* ACTIVITY *
Nothing in the listing should differ in your copy; retype it all exactly.
--- START ---
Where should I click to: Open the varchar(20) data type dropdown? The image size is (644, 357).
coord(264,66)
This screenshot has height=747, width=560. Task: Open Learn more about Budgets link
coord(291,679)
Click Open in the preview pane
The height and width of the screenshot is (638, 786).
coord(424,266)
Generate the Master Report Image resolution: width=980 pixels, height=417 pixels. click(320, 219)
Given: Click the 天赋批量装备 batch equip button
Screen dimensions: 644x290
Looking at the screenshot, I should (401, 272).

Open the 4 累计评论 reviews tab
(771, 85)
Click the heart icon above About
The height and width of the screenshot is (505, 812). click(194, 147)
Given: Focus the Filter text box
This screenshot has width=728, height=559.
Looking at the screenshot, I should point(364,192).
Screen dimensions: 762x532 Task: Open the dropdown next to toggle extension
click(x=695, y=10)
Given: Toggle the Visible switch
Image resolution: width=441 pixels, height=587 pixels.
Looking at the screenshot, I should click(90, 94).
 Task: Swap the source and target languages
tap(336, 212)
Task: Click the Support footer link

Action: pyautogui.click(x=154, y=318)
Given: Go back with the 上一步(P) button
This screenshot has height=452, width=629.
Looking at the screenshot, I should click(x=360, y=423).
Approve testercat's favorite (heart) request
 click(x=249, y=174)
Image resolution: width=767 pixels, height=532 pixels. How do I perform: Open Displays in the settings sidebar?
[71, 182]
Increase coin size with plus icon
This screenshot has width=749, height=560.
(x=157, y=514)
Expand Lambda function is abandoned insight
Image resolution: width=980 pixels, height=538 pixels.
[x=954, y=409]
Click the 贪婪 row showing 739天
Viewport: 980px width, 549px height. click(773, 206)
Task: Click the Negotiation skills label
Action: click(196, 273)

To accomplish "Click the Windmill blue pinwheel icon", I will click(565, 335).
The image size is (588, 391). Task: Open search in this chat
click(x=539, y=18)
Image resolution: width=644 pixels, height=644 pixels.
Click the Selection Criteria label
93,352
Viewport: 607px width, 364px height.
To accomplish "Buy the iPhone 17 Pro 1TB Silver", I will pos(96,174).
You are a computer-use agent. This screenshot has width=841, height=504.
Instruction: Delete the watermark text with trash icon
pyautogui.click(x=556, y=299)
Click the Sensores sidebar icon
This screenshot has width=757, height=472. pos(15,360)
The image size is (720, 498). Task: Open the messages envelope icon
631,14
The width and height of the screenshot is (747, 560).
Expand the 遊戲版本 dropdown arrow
--- END ---
* FINISHED EXERCISE *
Where should I click to: Open the varchar(20) data type dropdown? The image size is (644, 357).
coord(264,66)
This screenshot has height=747, width=560. Task: Open Learn more about Budgets link
coord(291,679)
Click Open in the preview pane
The height and width of the screenshot is (638, 786).
coord(424,266)
Generate the Master Report Image resolution: width=980 pixels, height=417 pixels. click(320, 219)
Given: Click the 天赋批量装备 batch equip button
Screen dimensions: 644x290
Looking at the screenshot, I should (401, 272).

Open the 4 累计评论 reviews tab
(771, 85)
Click the heart icon above About
The height and width of the screenshot is (505, 812). click(194, 147)
Given: Focus the Filter text box
This screenshot has width=728, height=559.
Looking at the screenshot, I should point(364,192).
Screen dimensions: 762x532 Task: Open the dropdown next to toggle extension
click(x=695, y=10)
Given: Toggle the Visible switch
Image resolution: width=441 pixels, height=587 pixels.
Looking at the screenshot, I should click(90, 94).
 Task: Swap the source and target languages
tap(336, 212)
Task: Click the Support footer link

Action: pyautogui.click(x=154, y=318)
Given: Go back with the 上一步(P) button
This screenshot has height=452, width=629.
Looking at the screenshot, I should click(x=360, y=423).
Approve testercat's favorite (heart) request
 click(x=249, y=174)
Image resolution: width=767 pixels, height=532 pixels. How do I perform: Open Displays in the settings sidebar?
[71, 182]
Increase coin size with plus icon
This screenshot has width=749, height=560.
(x=157, y=514)
Expand Lambda function is abandoned insight
Image resolution: width=980 pixels, height=538 pixels.
[x=954, y=409]
Click the 贪婪 row showing 739天
Viewport: 980px width, 549px height. click(773, 206)
Task: Click the Negotiation skills label
Action: click(196, 273)

To accomplish "Click the Windmill blue pinwheel icon", I will click(565, 335).
The image size is (588, 391). Task: Open search in this chat
click(x=539, y=18)
Image resolution: width=644 pixels, height=644 pixels.
Click the Selection Criteria label
93,352
Viewport: 607px width, 364px height.
To accomplish "Buy the iPhone 17 Pro 1TB Silver", I will pos(96,174).
You are a computer-use agent. This screenshot has width=841, height=504.
Instruction: Delete the watermark text with trash icon
pyautogui.click(x=556, y=299)
Click the Sensores sidebar icon
This screenshot has width=757, height=472. pos(15,360)
The image size is (720, 498). Task: Open the messages envelope icon
631,14
The width and height of the screenshot is (747, 560).
Expand the 遊戲版本 dropdown arrow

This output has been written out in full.